El gobernador de Tucumán, Osvaldo Jaldo, reafirmó este viernes que el reciente decreto provincial dictado para enfrentar las amenazas de tiroteos en establecimientos educativos “se va a cumplir a rajatabla”, en medio de la creciente preocupación generada por pintadas intimidatorias detectadas en baños de escuelas públicas y privadas de la provincia.
La advertencia del mandatario se produjo mientras la Justicia investiga una serie de denuncias registradas en los últimos días en distintos puntos del territorio provincial.
El fiscal Ernesto López Salas, a cargo de la Unidad Fiscal Criminal 2, confirmó que ya se recibieron alrededor de veinte reportes vinculados a estos hechos.
Según explicó el funcionario judicial, por el momento no se logró determinar un patrón común ni una motivación definida detrás de los episodios. “Hemos recibido numerosos llamados de distintas unidades policiales poniéndonos en conocimiento de hechos referidos a distintos establecimientos”, señaló.
El fiscal precisó que las primeras denuncias comenzaron a registrarse el martes por la noche y que, desde entonces, los reportes se multiplicaron tanto en la capital como en localidades del interior. También aclaró que actualmente no existe una causa unificada que concentre todos los episodios, por lo que cada caso se investiga de manera individual.

Advertencia oficial
En ese contexto, Jaldo sostuvo que el fenómeno no es exclusivo de Tucumán y lo vinculó con una problemática más amplia que también se observa en otras regiones.
“No hay duda de que lo que hoy está pasando en Tucumán no es exclusivo de nuestra provincia. Este es un tema que excede los límites de Tucumán y también los límites nacionales, porque en otros países está sucediendo lo mismo o algo parecido”, afirmó el mandatario durante una conferencia de prensa.
No obstante, el gobernador remarcó que el Gobierno provincial debe asumir la responsabilidad de actuar frente a la situación y pidió la colaboración de toda la comunidad educativa. “Nosotros gobernamos Tucumán y nos tenemos que hacer cargo.
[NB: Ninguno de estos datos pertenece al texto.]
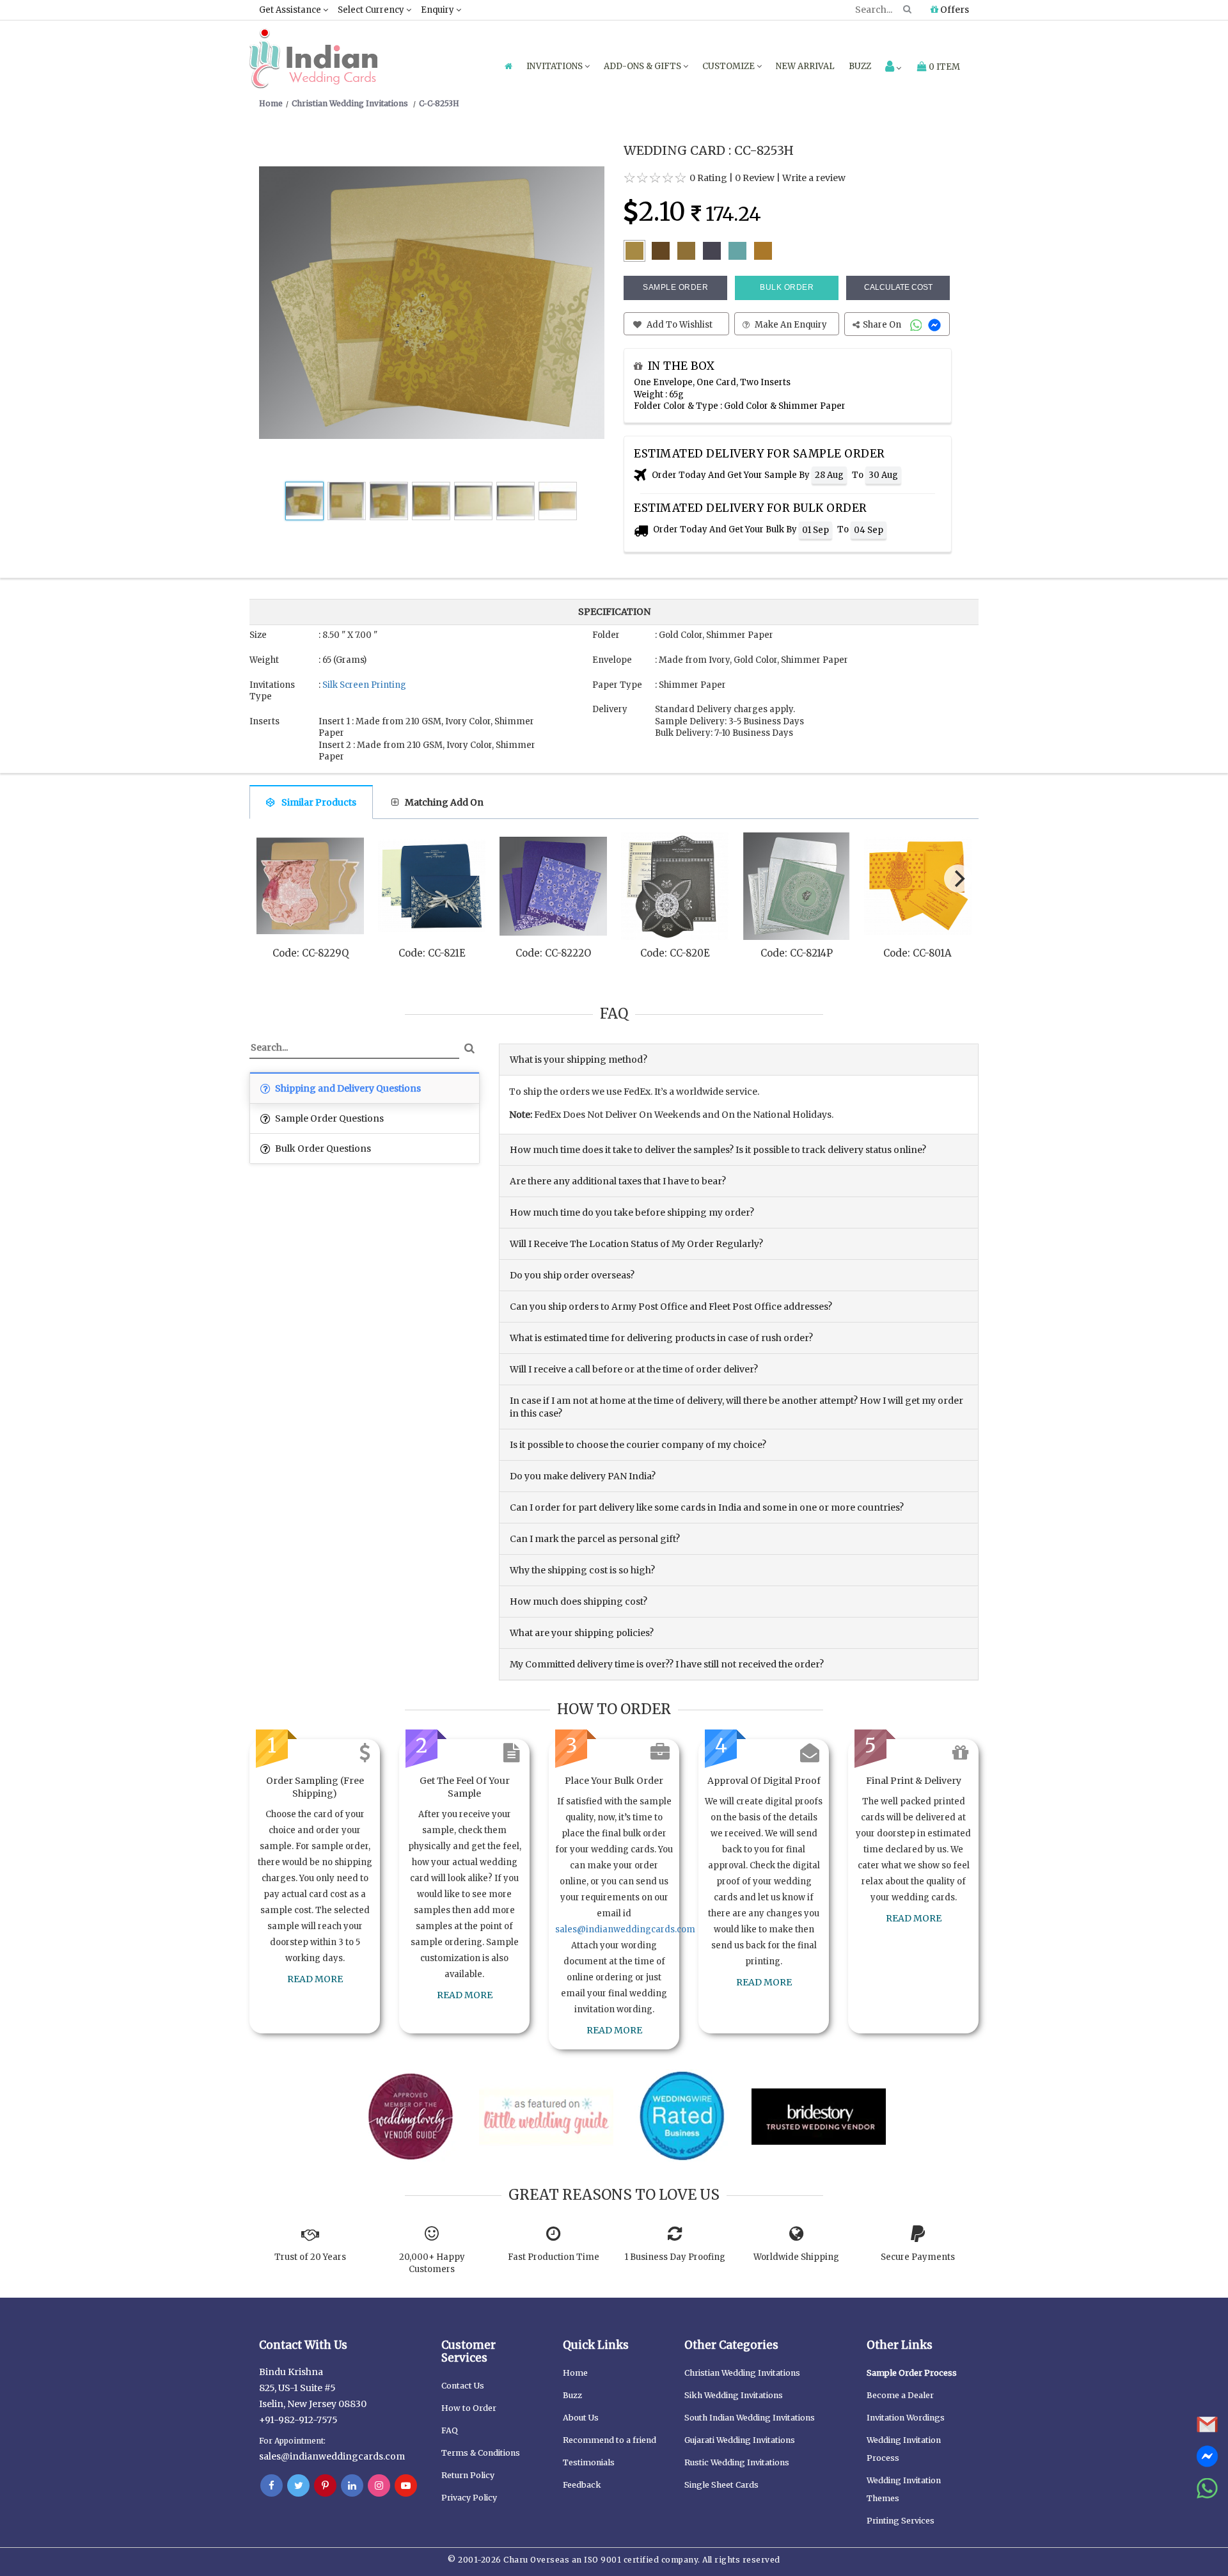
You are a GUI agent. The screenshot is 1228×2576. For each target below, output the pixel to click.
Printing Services (900, 2520)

Los padres tienen que colaborar, las autoridades de educación también, y el Gobierno de la provincia tiene que poner orden y poner límites”, enfatizó.
El mandatario insistió en que las amenazas detectadas en las escuelas constituyen un delito y advirtió que el Ejecutivo actuará con firmeza para frenar estos episodios. “Lo que no hay que desconocer ni poner en duda es que lo que se está haciendo en las escuelas son amenazas de tiroteos. Y las amenazas hoy son un delito. Esto no lo puede negar nadie”, subrayó.
El gobernador también se refirió a uno de los casos recientes que tomó estado público, protagonizado por un estudiante de 13 años en la ciudad de Yerba Buena, quien reconoció su responsabilidad en una de las intimidaciones. “Es muy importante que el chico haya reconocido y haya pedido disculpas, pero la pregunta es si hay muchos chicos de esos en Tucumán. Y la verdad es que con el perdón no es suficiente”, sostuvo.
En esa línea, Jaldo advirtió que la reiteración de estos hechos genera temor en la comunidad educativa y afecta el normal desarrollo de las clases. “Hay padres y madres que están muy preocupados por la situación. Hay chicos que no tienen nada que ver con esto y entran con miedo a los colegios. Y también los docentes están preocupados y en algunos momentos llegan a niveles de miedo”, planteó.
Finalmente, el mandatario provincial aseguró que el decreto firmado esta semana se aplicará con rigor y que quienes resulten responsables serán puestos a disposición de la Justicia. “Como gobernador digo que el decreto se va a cumplir a rajatabla. Aquellos que cometan delito y se los detecte van a ser puestos a disposición de la Justicia. Vamos a actuar con todo el peso de la ley, porque el daño que se está haciendo en los establecimientos educativos es muy importante”, concluyó.